--- begin Data lines ---

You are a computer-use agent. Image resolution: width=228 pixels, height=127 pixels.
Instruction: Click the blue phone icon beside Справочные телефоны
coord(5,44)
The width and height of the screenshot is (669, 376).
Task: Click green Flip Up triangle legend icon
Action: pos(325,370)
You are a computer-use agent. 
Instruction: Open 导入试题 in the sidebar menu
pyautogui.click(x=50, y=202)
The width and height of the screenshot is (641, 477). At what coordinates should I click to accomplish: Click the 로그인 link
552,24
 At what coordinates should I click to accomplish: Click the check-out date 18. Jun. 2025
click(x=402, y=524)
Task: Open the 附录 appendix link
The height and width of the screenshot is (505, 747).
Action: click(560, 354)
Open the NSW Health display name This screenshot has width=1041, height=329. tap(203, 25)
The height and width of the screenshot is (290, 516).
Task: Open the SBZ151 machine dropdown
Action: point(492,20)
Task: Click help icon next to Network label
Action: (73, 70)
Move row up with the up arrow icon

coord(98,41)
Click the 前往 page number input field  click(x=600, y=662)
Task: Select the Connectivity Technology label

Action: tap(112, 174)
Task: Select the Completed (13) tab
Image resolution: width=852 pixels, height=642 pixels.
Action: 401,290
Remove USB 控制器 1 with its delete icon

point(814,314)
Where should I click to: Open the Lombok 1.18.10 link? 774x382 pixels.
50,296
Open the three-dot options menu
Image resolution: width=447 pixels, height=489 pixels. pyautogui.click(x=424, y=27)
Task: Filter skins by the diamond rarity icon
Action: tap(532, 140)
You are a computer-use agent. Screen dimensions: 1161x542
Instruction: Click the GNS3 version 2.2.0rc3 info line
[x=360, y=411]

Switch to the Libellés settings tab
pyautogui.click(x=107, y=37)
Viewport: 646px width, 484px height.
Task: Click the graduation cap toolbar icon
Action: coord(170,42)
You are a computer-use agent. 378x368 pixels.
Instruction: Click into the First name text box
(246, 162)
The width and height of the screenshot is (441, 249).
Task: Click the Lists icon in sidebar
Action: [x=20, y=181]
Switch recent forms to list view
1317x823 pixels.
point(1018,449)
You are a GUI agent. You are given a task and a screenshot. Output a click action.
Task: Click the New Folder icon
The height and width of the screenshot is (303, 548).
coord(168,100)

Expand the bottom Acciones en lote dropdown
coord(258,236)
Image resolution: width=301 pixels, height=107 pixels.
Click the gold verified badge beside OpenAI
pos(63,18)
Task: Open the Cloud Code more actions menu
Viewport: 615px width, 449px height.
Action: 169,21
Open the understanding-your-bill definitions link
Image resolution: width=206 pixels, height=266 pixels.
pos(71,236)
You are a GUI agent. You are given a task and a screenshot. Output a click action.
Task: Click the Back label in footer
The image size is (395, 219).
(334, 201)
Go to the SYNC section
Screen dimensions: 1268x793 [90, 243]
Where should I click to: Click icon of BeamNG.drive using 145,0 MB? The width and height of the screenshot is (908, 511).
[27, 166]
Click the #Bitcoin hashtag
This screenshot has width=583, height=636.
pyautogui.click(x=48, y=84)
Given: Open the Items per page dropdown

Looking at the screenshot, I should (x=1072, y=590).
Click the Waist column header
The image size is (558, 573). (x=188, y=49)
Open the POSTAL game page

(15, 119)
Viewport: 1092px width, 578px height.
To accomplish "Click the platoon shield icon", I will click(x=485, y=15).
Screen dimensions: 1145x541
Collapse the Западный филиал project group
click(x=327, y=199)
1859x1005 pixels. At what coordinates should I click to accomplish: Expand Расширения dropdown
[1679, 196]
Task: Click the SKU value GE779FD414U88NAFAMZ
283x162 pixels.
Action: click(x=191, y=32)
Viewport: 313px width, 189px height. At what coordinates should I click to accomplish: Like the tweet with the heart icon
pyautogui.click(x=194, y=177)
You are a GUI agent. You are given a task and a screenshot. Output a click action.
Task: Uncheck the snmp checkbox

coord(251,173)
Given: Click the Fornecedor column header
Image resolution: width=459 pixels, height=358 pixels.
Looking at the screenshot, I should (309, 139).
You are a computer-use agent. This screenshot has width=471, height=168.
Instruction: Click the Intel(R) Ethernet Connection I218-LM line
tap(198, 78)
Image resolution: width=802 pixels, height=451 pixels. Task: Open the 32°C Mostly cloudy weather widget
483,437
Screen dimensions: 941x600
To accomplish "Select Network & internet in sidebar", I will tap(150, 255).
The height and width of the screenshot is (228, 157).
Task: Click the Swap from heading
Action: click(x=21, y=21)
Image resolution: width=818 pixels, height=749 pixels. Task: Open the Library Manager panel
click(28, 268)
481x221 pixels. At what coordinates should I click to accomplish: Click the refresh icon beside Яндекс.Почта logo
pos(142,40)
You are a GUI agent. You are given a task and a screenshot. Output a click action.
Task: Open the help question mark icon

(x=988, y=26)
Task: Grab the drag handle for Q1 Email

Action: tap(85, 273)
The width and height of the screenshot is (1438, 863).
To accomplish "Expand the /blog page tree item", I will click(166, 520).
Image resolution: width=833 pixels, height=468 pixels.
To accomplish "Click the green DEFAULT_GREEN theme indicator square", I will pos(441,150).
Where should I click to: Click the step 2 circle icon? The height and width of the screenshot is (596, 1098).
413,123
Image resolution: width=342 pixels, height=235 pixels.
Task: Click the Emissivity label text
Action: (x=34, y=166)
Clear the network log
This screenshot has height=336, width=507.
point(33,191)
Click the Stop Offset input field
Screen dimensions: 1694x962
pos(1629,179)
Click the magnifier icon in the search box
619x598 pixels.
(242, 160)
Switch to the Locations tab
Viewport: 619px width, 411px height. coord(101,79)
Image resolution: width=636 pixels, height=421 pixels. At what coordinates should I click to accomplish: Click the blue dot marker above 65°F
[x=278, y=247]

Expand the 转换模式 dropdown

--- end Data lines ---

Goal: Copy out every line of the material above, word for word, without changing anything.

Solution to this problem:
You are a computer-use agent. Image resolution: width=228 pixels, height=127 pixels.
Instruction: Click the blue phone icon beside Справочные телефоны
coord(5,44)
The width and height of the screenshot is (669, 376).
Task: Click green Flip Up triangle legend icon
Action: pos(325,370)
You are a computer-use agent. 
Instruction: Open 导入试题 in the sidebar menu
pyautogui.click(x=50, y=202)
The width and height of the screenshot is (641, 477). At what coordinates should I click to accomplish: Click the 로그인 link
552,24
 At what coordinates should I click to accomplish: Click the check-out date 18. Jun. 2025
click(x=402, y=524)
Task: Open the 附录 appendix link
The height and width of the screenshot is (505, 747).
Action: click(560, 354)
Open the NSW Health display name This screenshot has width=1041, height=329. tap(203, 25)
The height and width of the screenshot is (290, 516).
Task: Open the SBZ151 machine dropdown
Action: point(492,20)
Task: Click help icon next to Network label
Action: (73, 70)
Move row up with the up arrow icon

coord(98,41)
Click the 前往 page number input field  click(x=600, y=662)
Task: Select the Connectivity Technology label

Action: tap(112, 174)
Task: Select the Completed (13) tab
Image resolution: width=852 pixels, height=642 pixels.
Action: 401,290
Remove USB 控制器 1 with its delete icon

point(814,314)
Where should I click to: Open the Lombok 1.18.10 link? 774x382 pixels.
50,296
Open the three-dot options menu
Image resolution: width=447 pixels, height=489 pixels. pyautogui.click(x=424, y=27)
Task: Filter skins by the diamond rarity icon
Action: tap(532, 140)
You are a computer-use agent. Screen dimensions: 1161x542
Instruction: Click the GNS3 version 2.2.0rc3 info line
[x=360, y=411]

Switch to the Libellés settings tab
pyautogui.click(x=107, y=37)
Viewport: 646px width, 484px height.
Task: Click the graduation cap toolbar icon
Action: coord(170,42)
You are a computer-use agent. 378x368 pixels.
Instruction: Click into the First name text box
(246, 162)
The width and height of the screenshot is (441, 249).
Task: Click the Lists icon in sidebar
Action: [x=20, y=181]
Switch recent forms to list view
1317x823 pixels.
point(1018,449)
You are a GUI agent. You are given a task and a screenshot. Output a click action.
Task: Click the New Folder icon
The height and width of the screenshot is (303, 548).
coord(168,100)

Expand the bottom Acciones en lote dropdown
coord(258,236)
Image resolution: width=301 pixels, height=107 pixels.
Click the gold verified badge beside OpenAI
pos(63,18)
Task: Open the Cloud Code more actions menu
Viewport: 615px width, 449px height.
Action: 169,21
Open the understanding-your-bill definitions link
Image resolution: width=206 pixels, height=266 pixels.
pos(71,236)
You are a GUI agent. You are given a task and a screenshot. Output a click action.
Task: Click the Back label in footer
The image size is (395, 219).
(334, 201)
Go to the SYNC section
Screen dimensions: 1268x793 [90, 243]
Where should I click to: Click icon of BeamNG.drive using 145,0 MB? The width and height of the screenshot is (908, 511).
[27, 166]
Click the #Bitcoin hashtag
This screenshot has width=583, height=636.
pyautogui.click(x=48, y=84)
Given: Open the Items per page dropdown

Looking at the screenshot, I should (x=1072, y=590).
Click the Waist column header
The image size is (558, 573). (x=188, y=49)
Open the POSTAL game page

(15, 119)
Viewport: 1092px width, 578px height.
To accomplish "Click the platoon shield icon", I will click(x=485, y=15).
Screen dimensions: 1145x541
Collapse the Западный филиал project group
click(x=327, y=199)
1859x1005 pixels. At what coordinates should I click to accomplish: Expand Расширения dropdown
[1679, 196]
Task: Click the SKU value GE779FD414U88NAFAMZ
283x162 pixels.
Action: click(x=191, y=32)
Viewport: 313px width, 189px height. At what coordinates should I click to accomplish: Like the tweet with the heart icon
pyautogui.click(x=194, y=177)
You are a GUI agent. You are given a task and a screenshot. Output a click action.
Task: Uncheck the snmp checkbox

coord(251,173)
Given: Click the Fornecedor column header
Image resolution: width=459 pixels, height=358 pixels.
Looking at the screenshot, I should (309, 139).
You are a computer-use agent. This screenshot has width=471, height=168.
Instruction: Click the Intel(R) Ethernet Connection I218-LM line
tap(198, 78)
Image resolution: width=802 pixels, height=451 pixels. Task: Open the 32°C Mostly cloudy weather widget
483,437
Screen dimensions: 941x600
To accomplish "Select Network & internet in sidebar", I will tap(150, 255).
The height and width of the screenshot is (228, 157).
Task: Click the Swap from heading
Action: click(x=21, y=21)
Image resolution: width=818 pixels, height=749 pixels. Task: Open the Library Manager panel
click(28, 268)
481x221 pixels. At what coordinates should I click to accomplish: Click the refresh icon beside Яндекс.Почта logo
pos(142,40)
You are a GUI agent. You are given a task and a screenshot. Output a click action.
Task: Open the help question mark icon

(x=988, y=26)
Task: Grab the drag handle for Q1 Email

Action: tap(85, 273)
The width and height of the screenshot is (1438, 863).
To accomplish "Expand the /blog page tree item", I will click(166, 520).
Image resolution: width=833 pixels, height=468 pixels.
To accomplish "Click the green DEFAULT_GREEN theme indicator square", I will pos(441,150).
Where should I click to: Click the step 2 circle icon? The height and width of the screenshot is (596, 1098).
413,123
Image resolution: width=342 pixels, height=235 pixels.
Task: Click the Emissivity label text
Action: (x=34, y=166)
Clear the network log
This screenshot has height=336, width=507.
point(33,191)
Click the Stop Offset input field
Screen dimensions: 1694x962
pos(1629,179)
Click the magnifier icon in the search box
619x598 pixels.
(242, 160)
Switch to the Locations tab
Viewport: 619px width, 411px height. coord(101,79)
Image resolution: width=636 pixels, height=421 pixels. At what coordinates should I click to accomplish: Click the blue dot marker above 65°F
[x=278, y=247]

Expand the 转换模式 dropdown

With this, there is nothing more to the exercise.